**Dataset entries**
..............................

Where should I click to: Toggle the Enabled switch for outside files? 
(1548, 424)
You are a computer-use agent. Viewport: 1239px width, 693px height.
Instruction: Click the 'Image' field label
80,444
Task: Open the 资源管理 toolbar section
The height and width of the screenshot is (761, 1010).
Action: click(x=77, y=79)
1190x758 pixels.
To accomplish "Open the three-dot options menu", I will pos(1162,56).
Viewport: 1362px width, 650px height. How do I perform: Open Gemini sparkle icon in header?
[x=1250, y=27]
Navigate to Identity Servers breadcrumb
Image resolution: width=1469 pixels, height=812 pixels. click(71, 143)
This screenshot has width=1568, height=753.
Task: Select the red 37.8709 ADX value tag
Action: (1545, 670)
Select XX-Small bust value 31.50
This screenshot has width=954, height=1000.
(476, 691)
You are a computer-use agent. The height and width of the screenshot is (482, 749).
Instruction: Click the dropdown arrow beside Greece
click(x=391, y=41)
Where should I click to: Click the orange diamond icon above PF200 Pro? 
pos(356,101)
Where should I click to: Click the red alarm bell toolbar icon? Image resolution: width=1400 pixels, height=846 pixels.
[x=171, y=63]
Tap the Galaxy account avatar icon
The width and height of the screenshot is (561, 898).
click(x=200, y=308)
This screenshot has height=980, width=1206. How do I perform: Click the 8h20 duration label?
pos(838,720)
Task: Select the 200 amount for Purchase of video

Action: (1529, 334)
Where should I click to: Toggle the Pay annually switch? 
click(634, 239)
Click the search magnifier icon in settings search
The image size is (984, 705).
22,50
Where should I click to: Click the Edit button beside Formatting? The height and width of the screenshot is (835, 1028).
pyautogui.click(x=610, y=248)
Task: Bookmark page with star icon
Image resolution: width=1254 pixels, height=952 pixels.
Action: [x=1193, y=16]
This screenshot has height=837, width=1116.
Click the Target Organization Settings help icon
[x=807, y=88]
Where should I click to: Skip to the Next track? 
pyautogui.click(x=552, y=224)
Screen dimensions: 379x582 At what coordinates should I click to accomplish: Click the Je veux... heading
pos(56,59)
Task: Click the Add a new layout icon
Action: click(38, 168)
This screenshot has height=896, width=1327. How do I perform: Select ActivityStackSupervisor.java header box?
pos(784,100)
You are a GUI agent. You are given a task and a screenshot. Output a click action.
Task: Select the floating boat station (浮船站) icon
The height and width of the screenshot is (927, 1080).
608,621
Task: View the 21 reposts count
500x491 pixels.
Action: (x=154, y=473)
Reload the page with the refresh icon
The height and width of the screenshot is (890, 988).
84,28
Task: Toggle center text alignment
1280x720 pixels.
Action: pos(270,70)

..............................

**Problem details**
Copy each line of the entries that includes the word "page".

**Output for this task**
Task: Bookmark page with star icon
Reload the page with the refresh icon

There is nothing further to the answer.